Social Engineering »Introduction - Methods - Strategies

Social Engineering »Introduction - Methods - Strategies

Social engineering is in short "the art of penetrating the minds"

Before I start with you today, let us first understand why we need social engineering in our technical life, and if you are interested in information security and hacking!

Let us first look at defining the digital hack in its simplest form:

Digital hacking means exploiting the gaps in the digital system "site or application" in order to enter the illegal system and achieve goals that differ from the normal course of the system.

Let's simplify a few examples ...

Example (1)

A bank site, which aims to protect depositors' accounts while providing a secure environment to deal with their accounts, and the penetration of the bank means illegal entry to those accounts and manipulation.

Example (2)

A government site whose objective is to communicate with the people of the city or town, or to present a presentation of the activities of the governmental institution. The site is often penetrated by a member of the city, the "governed" or the hostile parties. Which is called Bal Hactivism

When a hacker hacks a Web site, the first step is to discover the gaps by which you can access the "survey" site. After the gaps are discovered and access is achieved, "Building the Relationship and Crossing the Bridge of Trust" seeks to achieve the goals for which you infiltrated, such as stealing information or sabotage Or leave messages to the officials of the site or visitors, or leave Trojan on the site helps you to enter the site at any time and control it .. Etc

This is not limited to penetrating the sites, but also to penetrate the devices and digital networks and the most recent incidents in this area was the CIH virus

But what does all this have to do with social engineering !!!

Far from the complexities of terms and definitions, social engineering is the art of penetrating minds, let us agree on this point first, because it is the basis of the record today.

The beginnings of computer programming were simple calculations performed by the computer, and then evolved into more complex processes, to reach the most advanced stages of technology is artificial intelligence or simulation of the human mind.

These simulations differ from one system to another. for example :

Log in to the sites: It was done manually in the beginning by entering the user name and password and then send it to the member to be able to login.

Things have evolved and the registration in the database is digitized without human intervention "degree of artificial intelligence" to enter your data and the password and user name are sent to you via e-mail.

Things have evolved and it is possible to protect the recording platform from penetration by making sure the symbols or numerical equations "we call captcha

Things later evolved to prevent the user from trying to register incorrectly more than 5 times. In order to avoid attempts to penetrate the control panel.

All these stages of evolution are based on the human mind and simulation. My brother, you should remember that those who programmed digital systems are human minds. Thus, your penetration of the social system depends on 75% of your understanding of the human mind and ways of thinking, and 25% on your mastery of technical matters. Hence the names of social engineering and reverse engineering.

Definition of Social Engineering:

Social engineering or so-called brain-breaking art is a set of techniques and engineering methods used to make people do something or give away confidential information.

If we apply this digit we will find two ways:

The first is to exploit the technical support gap, to connect with the human mind and penetrate it to obtain information that facilitates the penetration of the digital system. Such as passwords.

The second way is to study, analyze and dismantle the digital system to understand the nature of its design "based on understanding the thinking of the programmer" and then detect the gaps and penetrate the system.

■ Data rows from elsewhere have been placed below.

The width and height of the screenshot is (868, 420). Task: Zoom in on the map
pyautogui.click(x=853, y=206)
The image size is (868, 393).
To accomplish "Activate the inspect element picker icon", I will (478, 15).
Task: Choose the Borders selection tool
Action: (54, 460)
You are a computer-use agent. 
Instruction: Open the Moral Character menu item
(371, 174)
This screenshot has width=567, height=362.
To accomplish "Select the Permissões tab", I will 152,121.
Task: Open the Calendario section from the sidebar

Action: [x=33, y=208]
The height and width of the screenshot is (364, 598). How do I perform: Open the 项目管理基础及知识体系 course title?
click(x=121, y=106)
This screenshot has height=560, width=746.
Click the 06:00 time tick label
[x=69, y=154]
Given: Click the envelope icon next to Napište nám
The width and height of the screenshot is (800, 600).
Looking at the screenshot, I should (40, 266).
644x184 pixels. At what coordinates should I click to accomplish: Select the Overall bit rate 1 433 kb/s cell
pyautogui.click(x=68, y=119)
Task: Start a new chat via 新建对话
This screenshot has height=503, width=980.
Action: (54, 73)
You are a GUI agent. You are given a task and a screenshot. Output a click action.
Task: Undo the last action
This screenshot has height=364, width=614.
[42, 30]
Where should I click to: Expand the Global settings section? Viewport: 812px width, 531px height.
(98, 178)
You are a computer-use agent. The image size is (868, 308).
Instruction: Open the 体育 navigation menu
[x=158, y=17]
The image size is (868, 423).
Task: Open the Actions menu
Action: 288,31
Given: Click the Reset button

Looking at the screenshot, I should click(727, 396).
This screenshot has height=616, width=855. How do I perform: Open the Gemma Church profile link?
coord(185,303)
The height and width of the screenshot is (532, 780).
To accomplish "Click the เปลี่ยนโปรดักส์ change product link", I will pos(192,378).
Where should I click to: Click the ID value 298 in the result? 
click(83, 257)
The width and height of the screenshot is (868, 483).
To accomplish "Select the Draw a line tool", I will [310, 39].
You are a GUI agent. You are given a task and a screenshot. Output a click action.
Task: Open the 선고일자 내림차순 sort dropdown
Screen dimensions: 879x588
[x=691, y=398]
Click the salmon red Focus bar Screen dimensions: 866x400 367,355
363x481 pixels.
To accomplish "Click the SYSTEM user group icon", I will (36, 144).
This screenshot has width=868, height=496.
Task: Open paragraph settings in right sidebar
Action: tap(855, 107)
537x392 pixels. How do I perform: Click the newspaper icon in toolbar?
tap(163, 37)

Methods of Social Engineering:

There are many strategies and strategies in the penetration through the use of social engineering, for example:

Use of phone calls: The hacker impersonates someone and makes a phone call with technical support for some information that is useful in the implementation of the penetration.

Search in the Trash: You often find useful information about the victim or the digital system If you search the trash, you may find personal data to help you use the telephone call, or be lucky to find passwords or signatures in one of the printed papers that were torn and thrown in a basket Trash.

Persuasion: An advanced level and magic method in implementing social engineering breakthroughs, such as flattering the target or victim and persuading him to give you confidential information that will not be disclosed in normal circumstances.

The above is nothing more than an introduction that has never before been in a series of detailed posts on social engineering and reverse engineering, but it is not all.